Começa hoje mais um julgamento do recurso interposto pela KPMG pelo supervisor dos mercados por causa da auditoria ao BES. A auditora ganhou na primeira instância o recurso que interpôs à condenação do Banco de Portugal. Agora começa o julgamento da coima que foi aplicada pela CMVM à auditoria da KPMG ao grupo BES.

O Tribunal da Concorrência, Regulação e Supervisão de Santarém começa esta quinta-feira a julgar o pedido de impugnação da auditora KPMG à coima de um milhão de euros aplicada pela CMVM.

Em outubro o regulador dos mercados que tem a função de supervisionar as auditoras condenou a KPMG ao pagamento de uma multa na sequência de um processo de contraordenação. A CMVM invocou que a auditora falhou na documentação do trabalho realizado junto do BES e não apresentou provas de que a auditoria feita à área do crédito tenha sido adequada, para além de ter prestado informações falsas, entre várias outras irregularidades.

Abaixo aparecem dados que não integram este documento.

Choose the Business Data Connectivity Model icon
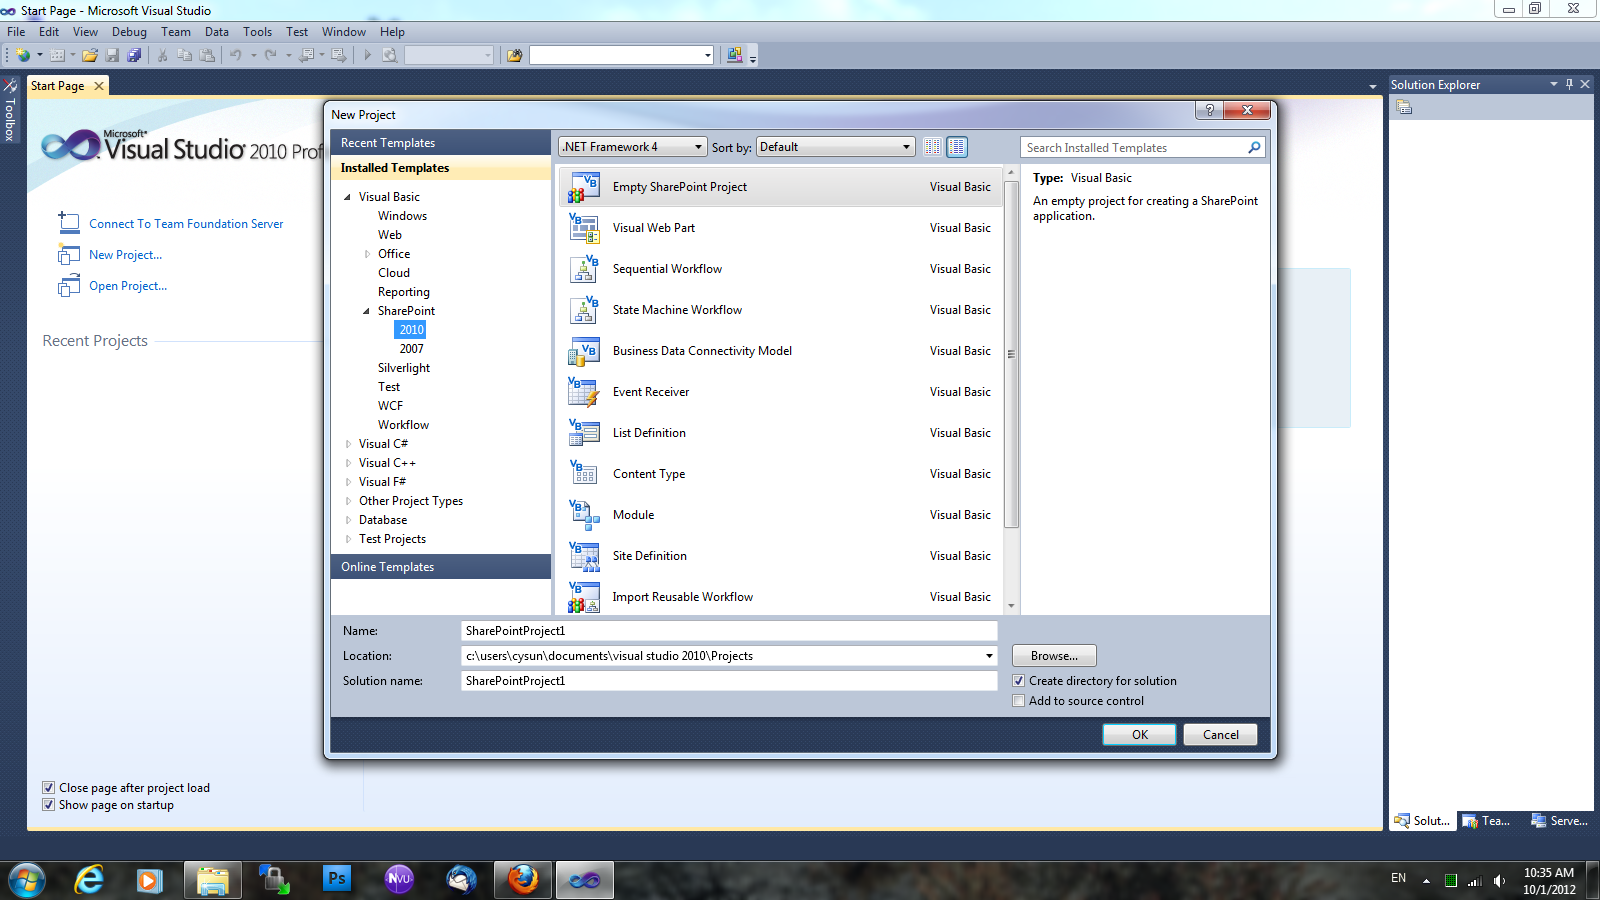This screenshot has width=1600, height=900. click(583, 351)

A CMVM concluiu que a KPMG prestou informações falsas ao Conselho Nacional de Supervisão de Auditoria (CNSA) relativamente a factos “de que teve conhecimento”, no âmbito da auditoria às demonstrações financeiras consolidadas do BES nos exercícios de 2011 e 2012, nomeadamente no trabalho de auditoria “levado a cabo sobre o crédito a clientes de um componente significativo do grupo cujas contas foram auditadas”.

Por outro lado, a KPMG foi acusada de não incluir uma reserva por limitação de âmbito na opinião por si emitida na certificação legal de contas e relatório de auditoria sobre as demonstrações financeiras consolidadas do BES referentes aos exercícios de 2012 e 2013, relacionada com a impossibilidade de obter prova sobre a “adequada valorização (imparidade) do crédito a clientes” do BESA, nem ter elaborado e conservado documentos para que esta situação pudesse ser examinada pelo Conselho Nacional de Supervisão de Auditoria.

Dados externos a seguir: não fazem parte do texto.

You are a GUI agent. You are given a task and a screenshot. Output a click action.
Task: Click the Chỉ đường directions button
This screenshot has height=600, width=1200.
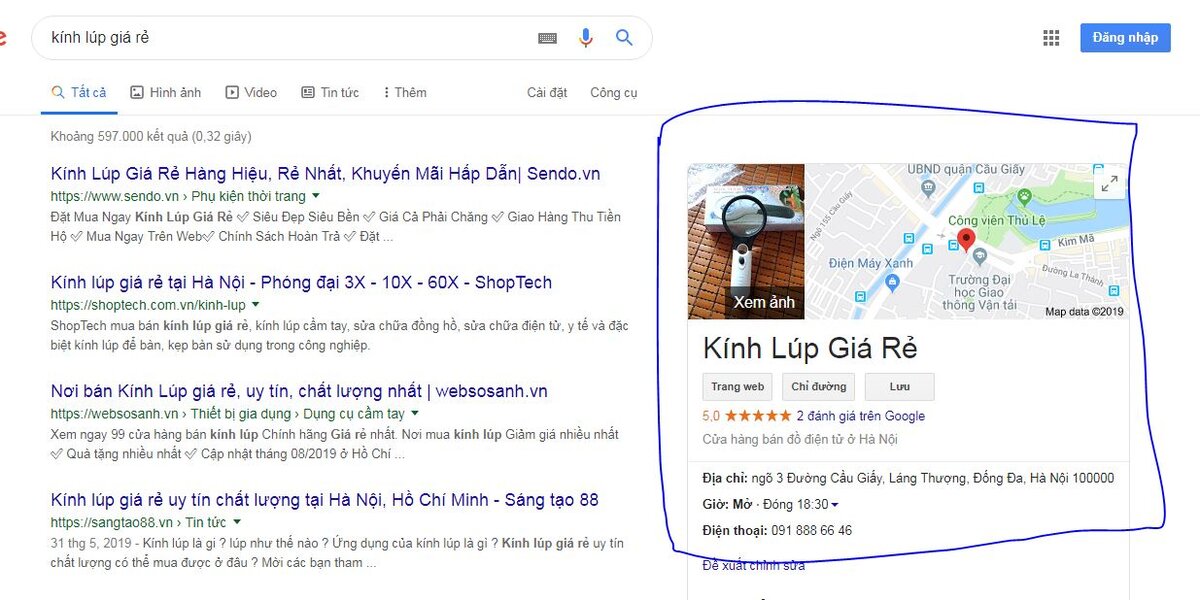tap(818, 387)
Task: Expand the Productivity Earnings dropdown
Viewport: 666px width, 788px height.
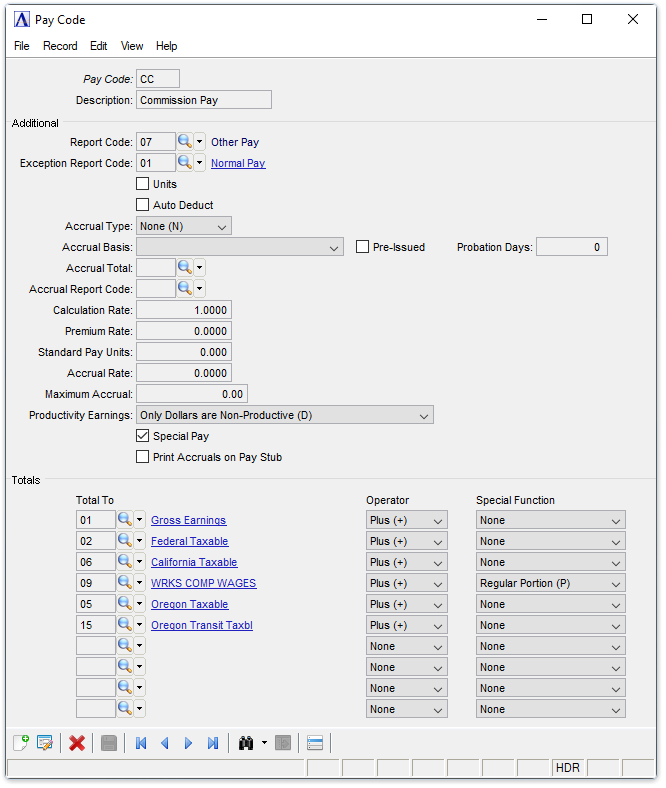Action: point(285,415)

Este é o resultado do processo de contraordenação aberto pela CMVM à KPMG por falhas na auditoria ao BES, iniciado em 2017. A lista de falhas identificadas pela entidade liderada por Gabriela Figueiredo Dias é extensa, estando dividida em dois momentos: a auditoria às demonstrações financeiras do exercício de 2012 e, num segundo momento, as demonstrações de 2013.

A KPMG recorreu da decisão para o Tribunal da Concorrência, Regulação e Supervisão, tal como já fez com o processo de contraordenação do Banco de Portugal, negando ter cometido as falhas que lhe são apontadas e acusando o regulador de “falhas graves na aplicação da lei e na interpretação das normas de auditoria” e de não ter realizado “as diligências de prova que seriam exigíveis para validar muitos dos casos que invoca”.

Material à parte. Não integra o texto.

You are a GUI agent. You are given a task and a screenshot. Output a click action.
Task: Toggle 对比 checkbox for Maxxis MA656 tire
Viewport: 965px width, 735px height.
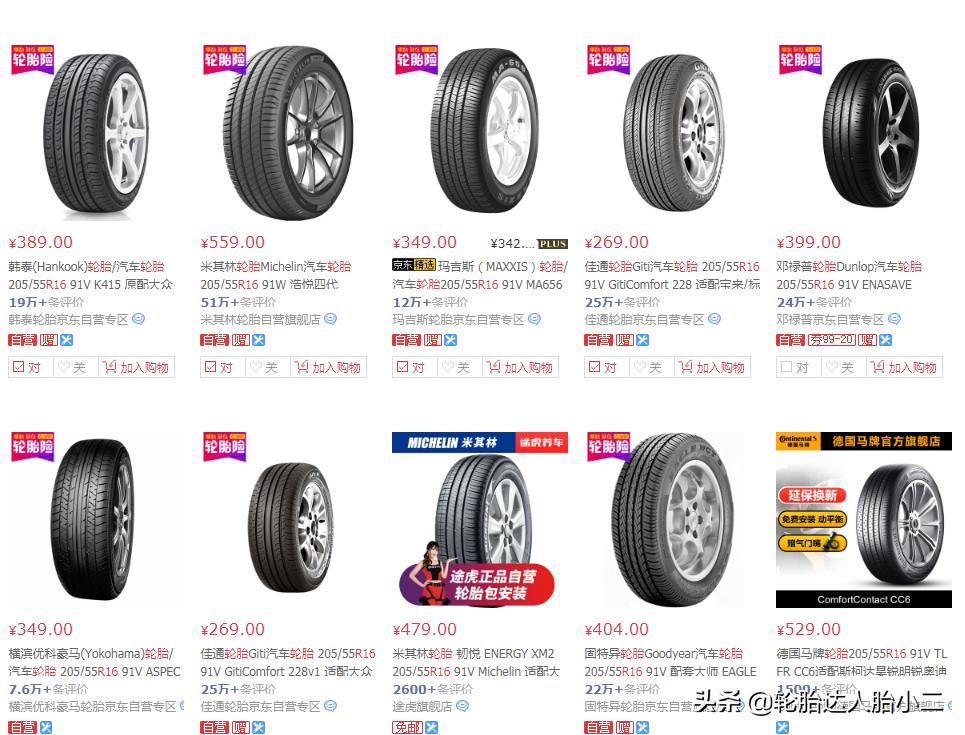pos(402,367)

A auditora alega que transmitiu “as informações relevantes de que dispunha a cada momento, de forma transparente, leal e verdadeira” e lembra o papel que desempenhou “na deteção, quantificação e reporte”, às autoridades de supervisão, dos problemas que levaram à resolução do BES em agosto de 2014.

Recorde-se que no fim do ano passado, o Tribunal de Santarém concluiu pela falta de prova quanto às violações pelas quais haviam sido condenados pelo Banco de Portugal a KPMG e cinco dos seus sócios, depois de terem recorrido das coimas de perto de 5 milhões de euros aplicadas, num processo também relativo à certificação das contas consolidadas do BES.

O Tribunal considerou “totalmente procedente” o pedido de impugnação apresentado pela KPMG e associados, revogou a condenação do BdP e absolveu todos os recorrentes. Tanto o supervisor bancário como o Ministério Público anunciaram que iriam recorrer desta decisão.